Systematic searches were conducted to identify hypothyroidism in pregnancy guidelines published in electronic databases and developers' websites. Four reviewers independently evaluated eligible guidelines using the Appraisal of Guidelines for Research and Evaluation II (AGREE II) instrument. Agreement among reviewers was measured using the intraclass correlation coefficient (ICC). The number of recommendations, strength of recommendations, and levels of evidence were determined. The software used for analysis was SPSS version 12.0.

Results

Nine guidelines met the inclusion criteria and were appraised. The scope and purpose (65%) and clarity of presentation (70%) domains achieved relatively high scores, whereas the stakeholder involvement (41%), rigor of development (33%), applicability (36%), and editorial independence (31%) domains yielded low scores. The American Thyroid Association (ATA) guideline ranked the highest, whereas the 2012 Chinese Society of Endocrinology (CSE) guideline ranked the lowest among all the guidelines. The British Thyroid Association (BTA) and ATA guidelines were strongly recommended as dependable and helpful references to aid clinical decisions for medical providers, whereas the CSE guideline was not recommended. Most recommendations of the guidelines were relatively consistent. However, the nine guidelines varied with respect to their recommendations on thyroid scanning, dose of levothyroxine (L-T4) treatment, and target thyroid-stimulating hormone(TSH) level of L-T4 therapy.

Conclusions

The quality of the guidelines on the management of hypothyroidism in pregnancy is highly variable.

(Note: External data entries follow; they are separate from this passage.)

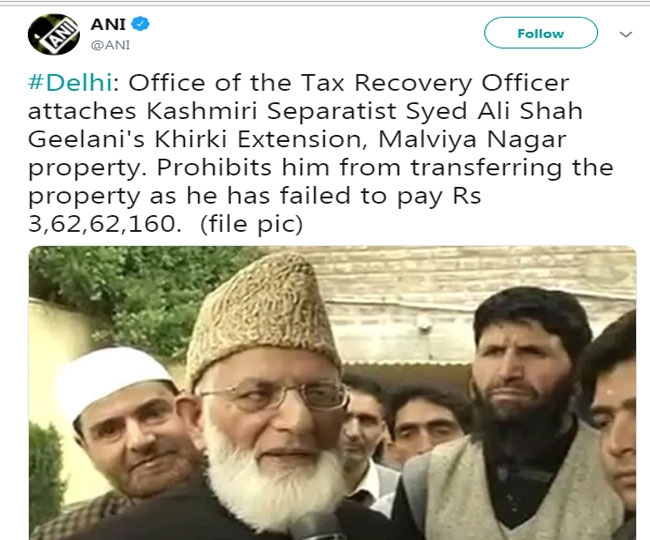
Task: Click the brown karakul hat in the photo
Action: [263, 314]
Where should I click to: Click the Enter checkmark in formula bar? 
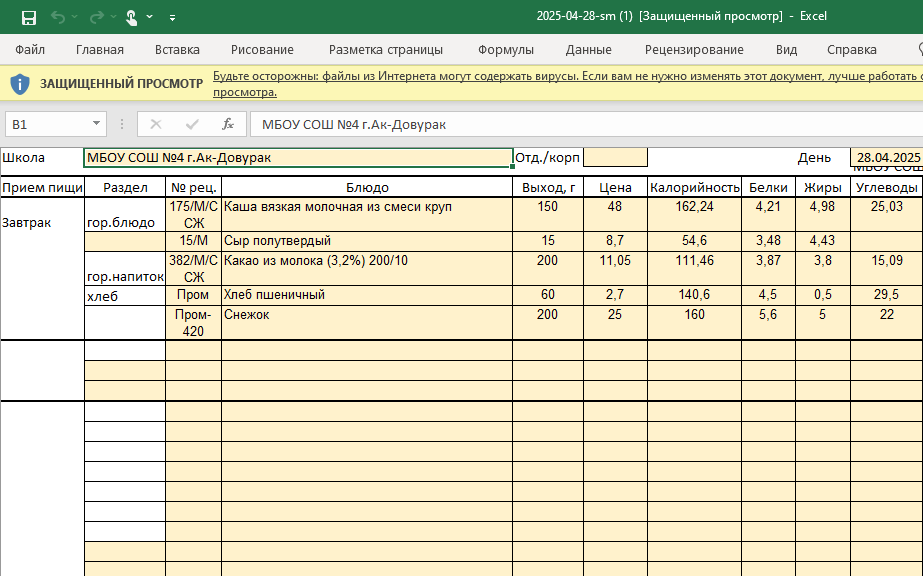[x=192, y=124]

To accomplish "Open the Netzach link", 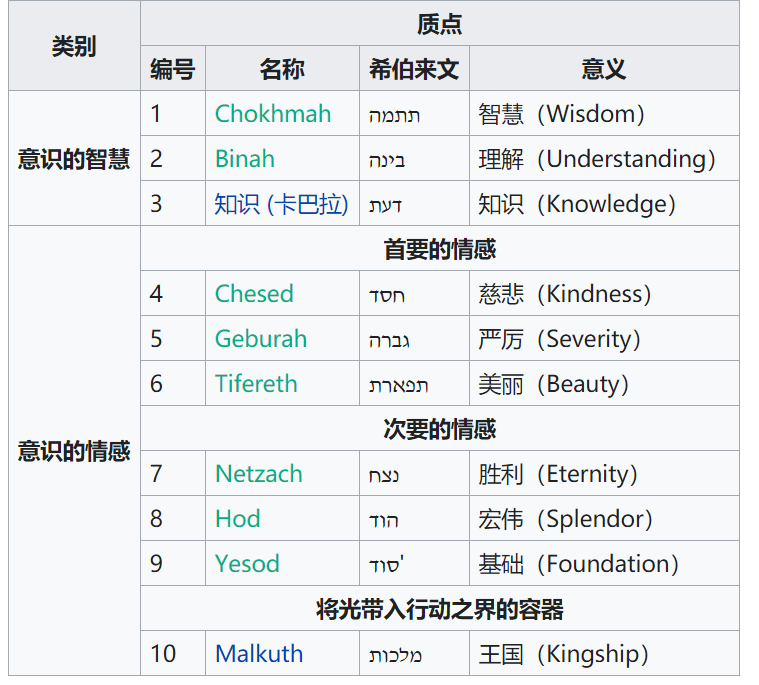I will pyautogui.click(x=258, y=474).
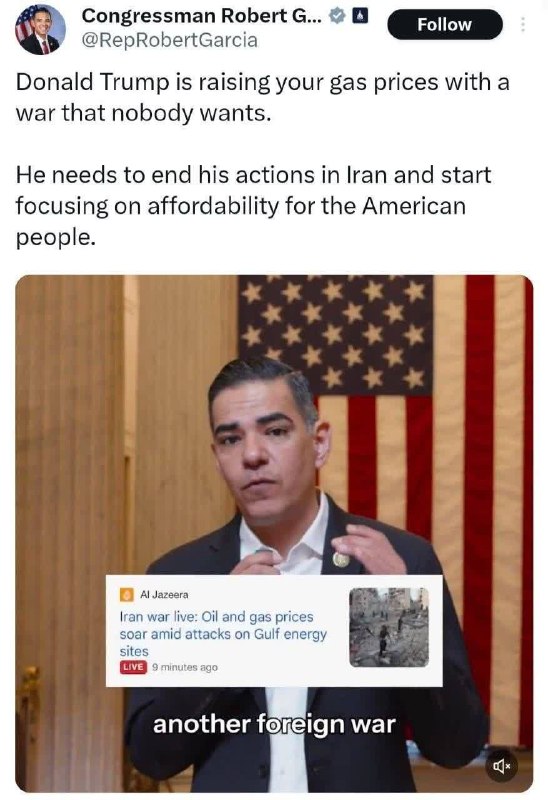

Additionally, these guidelines need significant improvement, especially in the rigor of development and applicability domains. Some improvements should be made to promote the development and implementation of guidelines, for example, conducting a comprehensive search strategy to include more potential evidence and establishing a standard grading system to evaluate the quality of evidence.